Condemning the drivers, without calling a spade a spade, won't be probably a matter of healthy conscience. The need to control the pedestrians is equally important otherwise we will continue seeing accidents like a close ended vicious cycle
WHAT IS the commonest term that you come across whenever a table is turned in Bengal? You’ve guessed it right, its strike. The instrument to protest which was first used during the days of Industrial revolution, has successfully turned into an instrument of oppression in the hands of the opportunist rabble rousers.

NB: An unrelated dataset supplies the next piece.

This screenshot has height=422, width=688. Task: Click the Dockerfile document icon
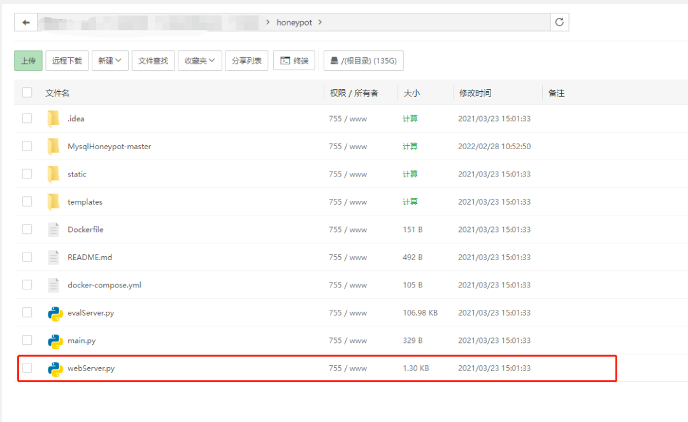click(x=54, y=229)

Now before you dismiss me as an unsympathetic wretch, let’s get some facts correct. Strikes, as defined, in the Industrial disputes act, were banned by the Supreme Court of India, in relation to matters that hampers "regular working of public life". Well, it doesn’t need a Sherlock Holmes act to deduce that bus transportation in Bengal, is a necessity for regular working of public life. Now being completely unbiased, we should accept one fact that even in this changed social order, and the neo-liberal world, strikes cannot be just simply ruled out as a primitive way of solving problems. The total thought process being unchanged we cannot impose any ruling on anyone, regardless of the consequences. Anyway, let us now review the causes and the effects of the bus strike that happened recently in Bengal.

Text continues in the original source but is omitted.